A non-executive director of Independent News & Media has taken a legal challenge against a €1.87m compensation payment made to Gavin O’Reilly, the company’s former chief executive who stood down from the role last week.
Paul Connolly, one of two directors on the board of INM who represents the company’s biggest shareholder Denis O’Brien, alleged the payment authorised by the INM board was unlawful and made with “indecent haste”.
He alleged the payment was in breach of the Companies Act in Ireland because it was approved by the board without first being put to shareholders at a general meeting of the company. Mr Connolly and one other INM director, Lucy Gaffney, who also represents Mr O’Brien on the board, voted against the payment, which was approved by the board and paid out by the company on the same day, April 19.
Court documents seen by the Financial Times showed Mr Connolly alleged that €1.87m was an “extremely large sum” given, he says, that Mr O’Reilly had no executable contract of employment. The documents say the severance payment was to be paid to compromise claims that Mr O’Reilly could bring against the defendant in the event he were to be dismissed. But Mr Connolly alleges there is “serious doubt” Mr O’Reilly could avail himself of the protection of Ireland’s unfair dismissals act as he resides in London and 70 per cent of his salary was not paid to him personally but to a company registered in Jersey.
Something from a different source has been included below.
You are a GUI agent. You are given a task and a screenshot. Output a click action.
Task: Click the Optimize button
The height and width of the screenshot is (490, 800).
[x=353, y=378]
In a statement on Wednesday INM said the company and the board had received legal advice that the compromise agreement and payment to Mr O’Reilly did not require shareholder approval. “The company regrets that Mr Connolly, a director, has initiated this action. The company will vigorously defend these proceedings,” it said.
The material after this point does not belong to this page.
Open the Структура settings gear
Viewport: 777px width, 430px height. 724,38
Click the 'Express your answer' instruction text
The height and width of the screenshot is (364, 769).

The court action suggests the bitter boardroom battles that have blighted INM in recent years are set to continue despite the resignation of Mr O’Reilly, which brought an end to his family’s 40-year control of Ireland’s biggest media company.
Mr O’Brien, Ireland’s richest man and INM’s largest shareholder, had been pushing to oust Mr O’Reilly for more than two years, arguing that he presided over a period of destruction in the company’s share value.
There has been a longstanding rivalry between Mr O’Brien, who made his fortune by winning Ireland’s second mobile phone licence in the mid-1990s, and the O’Reilly family, which still owns 13.3 per cent of INM.
Major changes are expected in coming months at INM with Mr O’Brien expected to try to exert more control over the company. On Wednesday Bengt Braun, INM director, said he would step down as a director because of the allocation of new duties to him. He is the vice-chairman and former chief executive of Bonnier, a Scandinavian media group, in his native Sweden.
INM holds a board meeting on Friday and it is possible other directors will announce their intention not to seek re-election, according to people with knowledge of the company.